‘Essays exploring the lives and contributions to society of notable figures in Liverpool Unitarian history’
Edited by Daphne Roberts and David Steers. 2014. The Merseyside and District Missionary Association. 128 pages. 52 black and white photographs. Paperback. ISBN 978-0-9929031-0-7. Cover price is £10 although not available in retail outlets. Concessionary price to LHS members £8: contact Philip Waldron, Minister of Ullet Road Unitarian Church on 07828 883484 or firstname.lastname@example.org. Postage is £2.20.
‘The Unitarian churches on Merseyside have an unbroken history that stretches back over four hundred years. In that time they have included in their number many people who have made remarkable contributions to the life of Liverpool….whether in industry and commerce, in education and the arts or in responding to the needs of society, particularly the poor and marginalised.’
So the cover of this recent book proclaims about the mark left on history by some notable Liverpool Unitarians.
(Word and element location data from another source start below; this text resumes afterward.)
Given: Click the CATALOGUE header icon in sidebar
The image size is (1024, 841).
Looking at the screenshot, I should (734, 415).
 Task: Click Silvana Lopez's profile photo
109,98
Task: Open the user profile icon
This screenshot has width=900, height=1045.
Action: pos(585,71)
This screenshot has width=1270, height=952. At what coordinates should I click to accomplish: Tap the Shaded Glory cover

The evidence for this becomes clear when one reads the personal backgrounds and achievements of the subjects featured. Of the 17 essays, 13 are brief biographies of dissenters with Liverpool connections, from the truly local William Roscoe, Charles Pierre Melly, Sir Henry Tate, and Sir John Brunner, to the transient but still influential Noah Jones, John Johns, and William Channing. Two families who contributed commercially and philanthropically on a dynastic scale are also discussed: the Rathbones and the Holts. The role of the Ancient Chapel of Toxteth in the foundation and growth of local Unitarianism is highlighted by Bernard Cliffe, its caretaker. He also concludes the collection with some interesting examples from its Visitors’ Book.
The legitimacy of this collection derives from the fact that all nine contributors are active Unitarians; several of whom are, or have been ministers and pastoral activists. They describe these outstanding achievers from an informed perspective of religious faith and moral values. For example, the Unitarian emphasis on universal education and its support for liberalism and political radicalism derive from spiritual principle. David Steers in his essay on William Roscoe, quotes from his subject’s House of Commons speech condemning slavery to a very hostile reception: “…and I consider it the greatest happiness of my life to lift up my voice on this occasion against it, with the friends of justice and humanity.”
This collection does not attempt to chart the history of Liverpool Unitarianism, nor to analyse it as a movement. What it faithfully reveals is the historic debt that Liverpool owes to individuals inspired by their faith to improve the conditions and prospects of its poorest inhabitants. Unitarians were placed apart from the religious and political establishment of the Liverpool of their day. Despite this disadvantage, they set a moral example to these elites, often anonymously, in ‘making a difference’ to its communities’ lives.’